Le besoin d’une conversion écologique
Le confinement fut favorable à de telles méditations. Car il fut pour beaucoup l’expérience d’un certain arrêt. En d’autres termes, une expérience de shabbat. La Bible nous enseigne que cesser d’agir et nous reposer sont des actes
féconds. Et ce aussi pour la terre (Lv 25.1-7). Or qu’avons-nous vu ? Des oiseaux qui communiquent mieux, des grenouilles et des hérissons épargnés par milliers par les roues de nos voitures, des émissions de gaz à effet de serre en baisse… Bref, un répit, une respiration bénéfique à la vie.
Mais déjà les scientifiques mettent en garde : ce n’est, précisément, qu’un répit. Un redémarrage risque d’avoir des ef fets inverses – par exemple, pour des animaux devenus peu prudents sur les routes – et de signer un retour aux destructions ordinaires. C’est dire qu’une véritable transformation de nos sociétés est nécessaire si nous voulons endiguer le changement climatique, protéger les espèces végétales et animales, et construire une nouvelle manière de nous épanouir et de croître, spirituellement et humainement.
Le temps du confinement a montré que ce changement requiert, dans les pays dits « développés », qui en fait surproduisent et surconsomment, une certaine décroissance. Relever le beau défi écologique n’ira pas sans le premier pas de la sobriété, sans une sagesse du moins. Mais une sobriété choisie et solidaire.

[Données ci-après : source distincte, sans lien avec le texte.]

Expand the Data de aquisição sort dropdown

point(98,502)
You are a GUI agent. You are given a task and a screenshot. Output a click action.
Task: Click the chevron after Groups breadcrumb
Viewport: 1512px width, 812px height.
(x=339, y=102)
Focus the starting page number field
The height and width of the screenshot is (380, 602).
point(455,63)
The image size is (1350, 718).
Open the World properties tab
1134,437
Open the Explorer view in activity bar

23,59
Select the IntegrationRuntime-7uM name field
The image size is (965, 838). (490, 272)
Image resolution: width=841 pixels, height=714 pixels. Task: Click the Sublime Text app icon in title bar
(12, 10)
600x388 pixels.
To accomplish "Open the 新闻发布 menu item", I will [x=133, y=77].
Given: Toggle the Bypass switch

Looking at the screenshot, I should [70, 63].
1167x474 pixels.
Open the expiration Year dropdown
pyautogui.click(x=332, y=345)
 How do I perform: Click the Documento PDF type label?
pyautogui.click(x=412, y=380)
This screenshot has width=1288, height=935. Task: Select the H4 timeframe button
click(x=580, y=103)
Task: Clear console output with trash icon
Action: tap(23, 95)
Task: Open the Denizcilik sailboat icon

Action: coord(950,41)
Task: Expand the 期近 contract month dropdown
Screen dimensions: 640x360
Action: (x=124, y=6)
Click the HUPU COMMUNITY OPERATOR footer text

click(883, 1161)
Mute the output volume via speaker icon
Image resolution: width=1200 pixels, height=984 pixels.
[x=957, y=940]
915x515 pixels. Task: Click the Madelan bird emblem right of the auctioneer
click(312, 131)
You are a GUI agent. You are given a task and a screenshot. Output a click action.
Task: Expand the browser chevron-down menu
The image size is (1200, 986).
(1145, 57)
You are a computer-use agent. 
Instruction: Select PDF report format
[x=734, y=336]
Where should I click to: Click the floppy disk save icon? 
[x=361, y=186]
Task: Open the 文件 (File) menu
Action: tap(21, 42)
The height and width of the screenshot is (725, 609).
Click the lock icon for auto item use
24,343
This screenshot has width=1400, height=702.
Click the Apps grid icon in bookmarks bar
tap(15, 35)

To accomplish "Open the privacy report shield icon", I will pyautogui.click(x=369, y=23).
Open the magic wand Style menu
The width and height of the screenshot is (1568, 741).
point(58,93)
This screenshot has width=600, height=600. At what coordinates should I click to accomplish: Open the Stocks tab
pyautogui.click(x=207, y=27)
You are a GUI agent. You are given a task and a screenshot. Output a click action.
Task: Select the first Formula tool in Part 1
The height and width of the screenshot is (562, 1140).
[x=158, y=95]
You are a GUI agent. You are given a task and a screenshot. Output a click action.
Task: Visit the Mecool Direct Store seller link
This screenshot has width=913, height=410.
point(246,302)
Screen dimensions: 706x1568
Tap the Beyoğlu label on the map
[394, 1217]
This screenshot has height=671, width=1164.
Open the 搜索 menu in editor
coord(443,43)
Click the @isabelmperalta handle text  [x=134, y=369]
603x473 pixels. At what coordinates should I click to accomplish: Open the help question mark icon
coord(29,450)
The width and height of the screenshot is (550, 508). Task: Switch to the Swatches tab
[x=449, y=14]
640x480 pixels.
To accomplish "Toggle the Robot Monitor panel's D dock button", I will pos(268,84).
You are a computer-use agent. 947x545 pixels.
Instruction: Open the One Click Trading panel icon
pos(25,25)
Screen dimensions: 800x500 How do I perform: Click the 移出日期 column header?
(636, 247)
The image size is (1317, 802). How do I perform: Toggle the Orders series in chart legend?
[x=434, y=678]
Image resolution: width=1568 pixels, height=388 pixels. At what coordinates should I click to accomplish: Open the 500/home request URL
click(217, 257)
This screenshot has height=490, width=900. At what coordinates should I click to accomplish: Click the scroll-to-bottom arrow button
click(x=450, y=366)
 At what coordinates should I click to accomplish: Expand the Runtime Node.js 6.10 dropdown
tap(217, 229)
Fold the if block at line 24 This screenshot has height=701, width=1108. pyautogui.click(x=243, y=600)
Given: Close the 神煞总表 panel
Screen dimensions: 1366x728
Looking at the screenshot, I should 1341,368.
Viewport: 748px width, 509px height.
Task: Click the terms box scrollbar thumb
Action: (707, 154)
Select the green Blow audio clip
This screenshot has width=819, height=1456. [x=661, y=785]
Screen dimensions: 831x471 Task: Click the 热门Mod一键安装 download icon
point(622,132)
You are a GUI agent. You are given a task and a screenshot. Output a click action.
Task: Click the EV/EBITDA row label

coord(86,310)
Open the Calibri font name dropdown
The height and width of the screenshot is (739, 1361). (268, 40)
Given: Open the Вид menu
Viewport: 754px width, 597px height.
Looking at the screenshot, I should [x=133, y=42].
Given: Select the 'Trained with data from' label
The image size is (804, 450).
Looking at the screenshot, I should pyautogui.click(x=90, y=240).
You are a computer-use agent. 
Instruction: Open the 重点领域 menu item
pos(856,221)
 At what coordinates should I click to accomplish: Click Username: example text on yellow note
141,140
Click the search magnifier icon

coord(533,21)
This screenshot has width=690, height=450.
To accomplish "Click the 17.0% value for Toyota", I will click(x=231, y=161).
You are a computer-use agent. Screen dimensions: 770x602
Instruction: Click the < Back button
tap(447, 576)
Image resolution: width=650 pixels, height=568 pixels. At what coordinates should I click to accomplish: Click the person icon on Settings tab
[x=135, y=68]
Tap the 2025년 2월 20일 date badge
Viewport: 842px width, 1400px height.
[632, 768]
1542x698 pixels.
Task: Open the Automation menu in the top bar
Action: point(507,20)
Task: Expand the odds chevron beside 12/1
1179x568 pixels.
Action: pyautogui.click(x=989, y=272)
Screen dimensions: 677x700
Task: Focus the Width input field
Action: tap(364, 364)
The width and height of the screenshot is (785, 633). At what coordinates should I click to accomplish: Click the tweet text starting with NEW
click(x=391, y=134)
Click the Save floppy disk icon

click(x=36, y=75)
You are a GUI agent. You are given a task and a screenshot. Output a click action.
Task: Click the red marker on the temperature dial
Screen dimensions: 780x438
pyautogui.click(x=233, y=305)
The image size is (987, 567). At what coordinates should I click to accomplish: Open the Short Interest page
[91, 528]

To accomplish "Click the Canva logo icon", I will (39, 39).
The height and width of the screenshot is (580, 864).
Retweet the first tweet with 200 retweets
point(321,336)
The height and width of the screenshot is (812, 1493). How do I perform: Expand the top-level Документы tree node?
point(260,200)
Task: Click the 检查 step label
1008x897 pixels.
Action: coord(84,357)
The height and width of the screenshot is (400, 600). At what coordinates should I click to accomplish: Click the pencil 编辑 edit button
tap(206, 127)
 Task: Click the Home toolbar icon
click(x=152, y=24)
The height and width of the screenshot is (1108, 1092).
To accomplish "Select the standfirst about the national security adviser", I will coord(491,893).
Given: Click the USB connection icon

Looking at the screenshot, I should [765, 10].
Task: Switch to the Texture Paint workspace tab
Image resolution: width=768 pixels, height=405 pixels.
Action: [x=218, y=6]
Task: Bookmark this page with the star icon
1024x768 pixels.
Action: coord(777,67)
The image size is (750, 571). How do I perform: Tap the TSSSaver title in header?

Choisie, parce que consciente des limites et voulant consacrer du temps à d’autres dimensions de notre être-humain, que le confinement a redécouvert essentiels : les relations personnelles, la proximité avec la nature, l’art et la culture… Solidaire, parce qu’elle devra mettre en place les outils pour accompagner les transitions de travailleurs et des plus vulnérables.
Les chrétiens et les Églises peuvent initier de telles démarches et contribuer à la construction du « jour d’après ». Depuis le désinvestissement de nos actifs financiers hors des énergies fossiles jusqu’à des balades chrétiennes dans la création, en passant par l’abandon d’un certain « productivisme ecclésial », qui accumule le faire et, souvent, épuise des curés, des pasteurs et des laïcs actifs, les pistes sont nombreuses. Plus que jamais, nous nous situons à un carrefour, dans un temps de kairos. Choisironsnous la vie, « pour que tu vives, toi et ta descendance » (Dt 30.19) ? M.K.
[1] Par le renvoi implicite à ’adâmâh, qui signifie « terre ». [2] Barth, Karl, Dogmatique. Troisième volume. La doctrine de la création. Tome premier [1945], Genève, Labor et Fides, 1960, p. 154. [1] Ibidem.